__발췌문__
------------------------------------------------
Predictive Analytics with Ensemble Learning

oyoi·2024년 3월 28일

AI ECC

ECC_Artificial Intelligence with Python

목록 보기

3/16

1 Building learning models with Ensemble Learning

1 앙상블 학습

하나의 모델만 사용할 때보다 더 좋은 결과를 낼 수 있도록 여러 가지 모델을 조합하는 방법

2 앙상블 모델이 효과적인 이유

학습 데이터의 편향성이나 오버피팅 등 형편없는 모델을 선택하는 리스크를 줄여준다.
다양한 모델을 활용하기 때문에 새로운 데이터에 효과적이다.

3 앙상블 학습의 효과를 보기 위해서는, 다양성이 중요하다.

차별성 있는 다양한 모델을 사용
각 모델에 서로 다른 학습 매개변수를 사용

2 What are Decision Trees and how to build a Decision Trees classifier

1 의사 결정 트리

규칙에 따라 데이터를 분할하는 분기를 만들고 분기에 따라 데이터를 세분화해 최종적으로 의사 결정을 내릴 수 있도록 구조화하는 방법이다. 학습을 통해 데이터 분기를 구축하고 데이터를 분류해 결과값(레이블)을 예측한다. 학습 알고리즘은 학습 데이터의 입력 데이터와 타깃 레이블 사이의 관계에 따라 규칙을 생성하고 이러한 규칙은 트리의 노드로 표현된다.
------------------------------------------------
__데이터 발췌__

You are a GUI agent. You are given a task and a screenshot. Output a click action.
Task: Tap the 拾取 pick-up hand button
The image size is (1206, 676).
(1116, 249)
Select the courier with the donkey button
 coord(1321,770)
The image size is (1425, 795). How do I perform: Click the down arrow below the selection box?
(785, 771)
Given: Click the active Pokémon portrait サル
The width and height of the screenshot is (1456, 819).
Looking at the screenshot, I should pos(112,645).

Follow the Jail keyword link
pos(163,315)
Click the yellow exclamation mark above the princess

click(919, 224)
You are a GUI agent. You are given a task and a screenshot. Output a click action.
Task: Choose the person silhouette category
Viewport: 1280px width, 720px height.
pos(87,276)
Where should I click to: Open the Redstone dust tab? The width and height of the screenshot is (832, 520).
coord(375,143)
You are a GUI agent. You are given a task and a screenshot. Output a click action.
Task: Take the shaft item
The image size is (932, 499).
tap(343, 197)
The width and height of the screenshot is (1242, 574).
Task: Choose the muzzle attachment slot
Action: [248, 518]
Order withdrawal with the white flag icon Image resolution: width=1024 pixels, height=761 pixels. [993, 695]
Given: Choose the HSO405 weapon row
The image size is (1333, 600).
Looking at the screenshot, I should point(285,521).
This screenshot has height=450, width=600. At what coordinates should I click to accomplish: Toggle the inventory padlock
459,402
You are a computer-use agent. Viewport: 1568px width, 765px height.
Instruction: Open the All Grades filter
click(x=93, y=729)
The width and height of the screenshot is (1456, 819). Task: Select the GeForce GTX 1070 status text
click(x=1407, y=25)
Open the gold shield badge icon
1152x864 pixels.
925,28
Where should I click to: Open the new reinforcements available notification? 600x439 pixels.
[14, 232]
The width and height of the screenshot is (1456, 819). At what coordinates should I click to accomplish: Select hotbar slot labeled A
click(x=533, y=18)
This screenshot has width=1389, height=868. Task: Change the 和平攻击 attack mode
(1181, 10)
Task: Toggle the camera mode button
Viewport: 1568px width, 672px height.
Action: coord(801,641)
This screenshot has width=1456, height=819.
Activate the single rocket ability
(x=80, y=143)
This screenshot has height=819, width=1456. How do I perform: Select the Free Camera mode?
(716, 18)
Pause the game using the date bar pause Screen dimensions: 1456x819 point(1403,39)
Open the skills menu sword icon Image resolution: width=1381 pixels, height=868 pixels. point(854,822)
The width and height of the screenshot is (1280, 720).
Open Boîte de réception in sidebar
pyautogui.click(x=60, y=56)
------------------------------------------------
__할 일__
• a. 발췌문에서 "규칙에 따라 데이터를 분할하는"으로 시작하는 단락을 목록으로 짧게 줄이세요. 주요 사실은 빠뜨리지 마세요.
• b. 발췌문의 한 부분을 원문 그대로 인용하세요. "1 Building learning" 문구가 있는 곳에서 시작하고, "선택하는 리스크를 줄여준다." 문구 다음에서 멈추세요.

__결과__
• a.
- 규칙에 따라 데이터를 나누는 분기를 만들고, 분기별로 데이터를 세분화해 최종 의사 결정을 내리도록 구조화하는 방법이다.
- 학습으로 데이터 분기를 구축하고, 데이터를 분류해 결과값(레이블)을 예측한다.
- 학습 알고리즘은 학습 데이터의 입력 데이터와 타깃 레이블 사이의 관계에 따라 규칙을 만든다.
- 이 규칙은 트리의 노드로 표현된다.

• b.
1 Building learning models with Ensemble Learning

1 앙상블 학습

하나의 모델만 사용할 때보다 더 좋은 결과를 낼 수 있도록 여러 가지 모델을 조합하는 방법

2 앙상블 모델이 효과적인 이유

학습 데이터의 편향성이나 오버피팅 등 형편없는 모델을 선택하는 리스크를 줄여준다.